▶
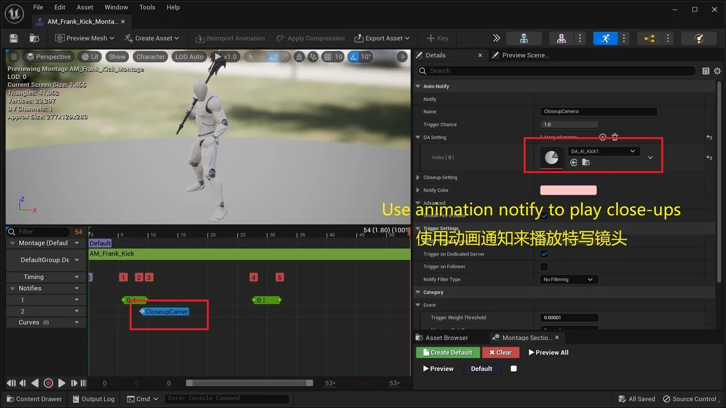Enable the Trigger on Follower checkbox
726x408 pixels.
(544, 266)
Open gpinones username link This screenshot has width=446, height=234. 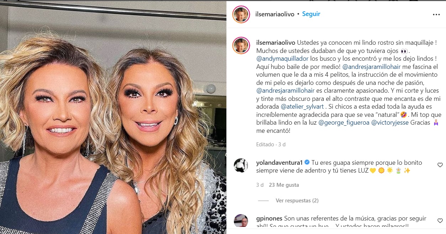pos(269,218)
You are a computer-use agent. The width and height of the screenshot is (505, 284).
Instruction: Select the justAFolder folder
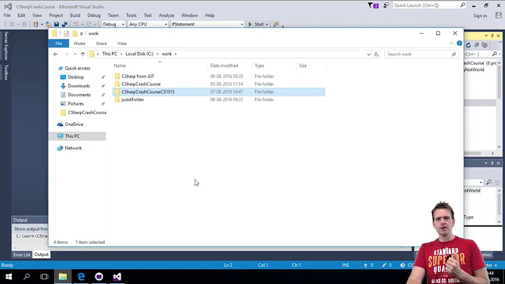(133, 100)
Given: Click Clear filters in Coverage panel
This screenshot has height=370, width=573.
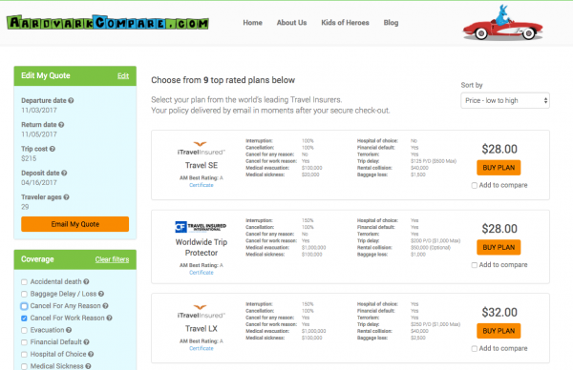Looking at the screenshot, I should [x=112, y=259].
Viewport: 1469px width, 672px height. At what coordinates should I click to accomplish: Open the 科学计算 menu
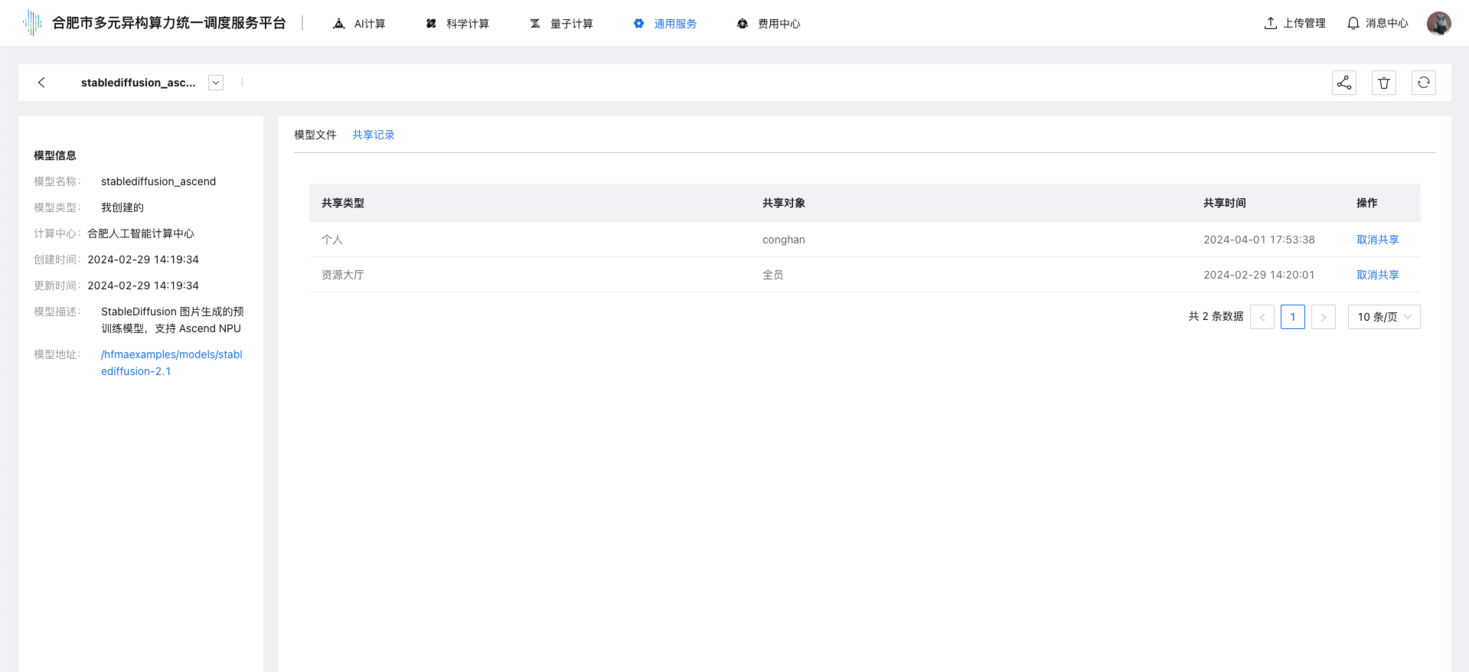[x=457, y=24]
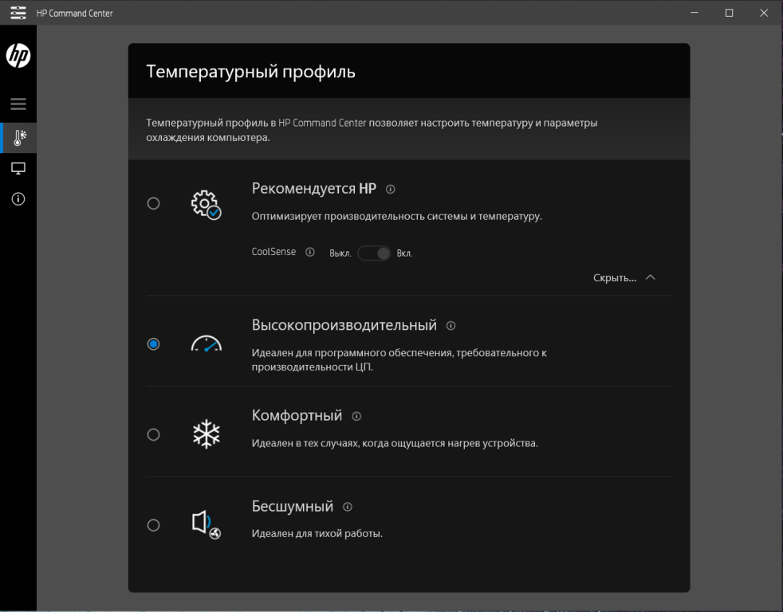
◀
• [Goal of the exercise]:
From the line holding "Instruction: Select the justAFolder folder" to the final line of the data above, give each line again exactly, both ends included, and drop the pictures.

• [Written answer]:
Instruction: Select the justAFolder folder
(133, 100)
Given: Click Clear filters in Coverage panel
This screenshot has height=370, width=573.
Looking at the screenshot, I should [x=112, y=259].
Viewport: 1469px width, 672px height. At what coordinates should I click to accomplish: Open the 科学计算 menu
[x=457, y=24]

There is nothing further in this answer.